- EXERCISE PROMPT
All lines from the one that contains "Task: Click the Receipt Note input field" through the close of the entries below are to be repeated exactly, without any pictures.

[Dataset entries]
-------------------------

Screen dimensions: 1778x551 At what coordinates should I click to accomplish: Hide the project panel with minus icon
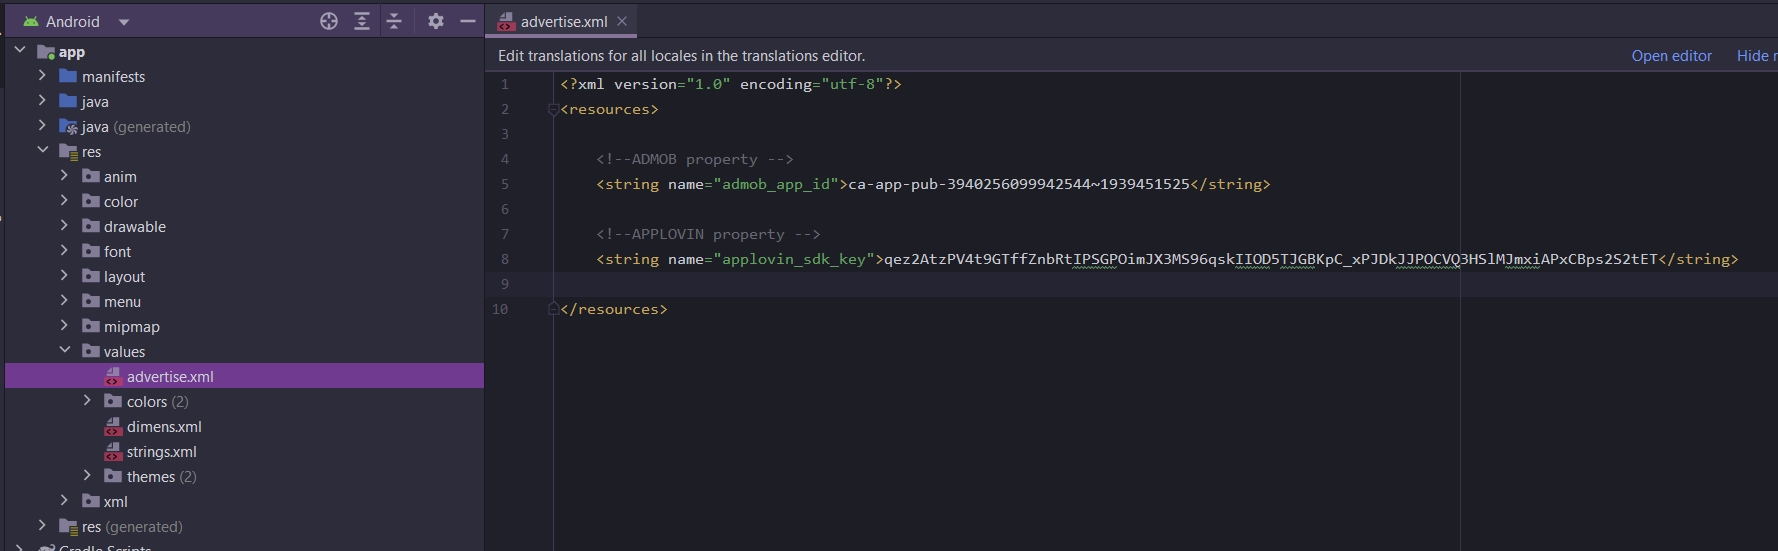(467, 21)
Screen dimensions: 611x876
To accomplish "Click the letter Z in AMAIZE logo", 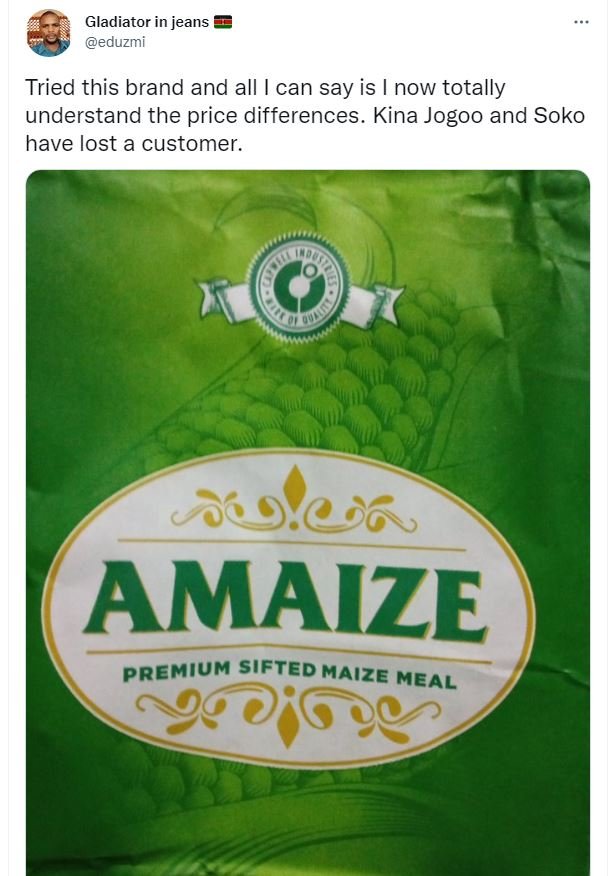I will click(401, 602).
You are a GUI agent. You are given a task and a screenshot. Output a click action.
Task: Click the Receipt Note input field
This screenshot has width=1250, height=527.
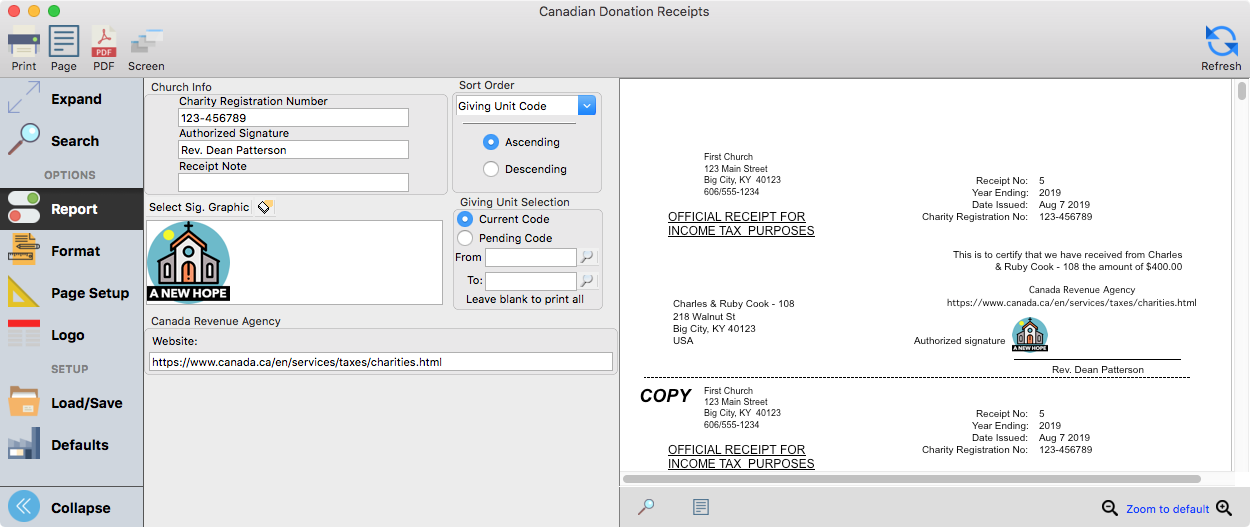pyautogui.click(x=293, y=182)
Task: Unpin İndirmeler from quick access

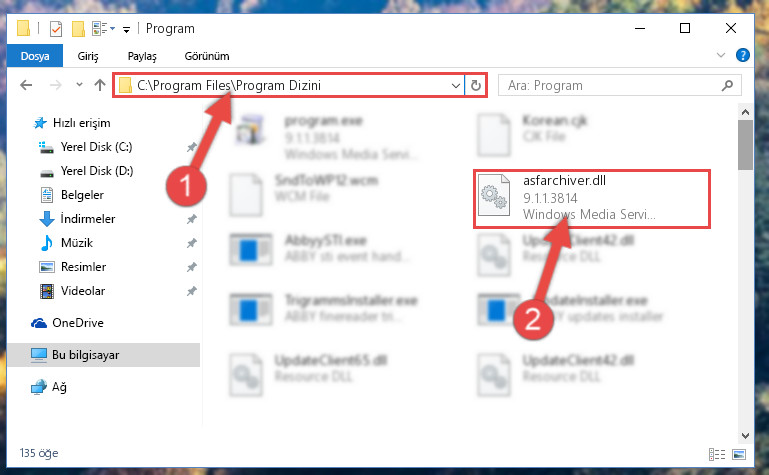Action: [x=192, y=219]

-------------------------

- RESULT
Task: Click the Receipt Note input field
This screenshot has width=1250, height=527.
pyautogui.click(x=293, y=182)
Task: Unpin İndirmeler from quick access

Action: [x=192, y=219]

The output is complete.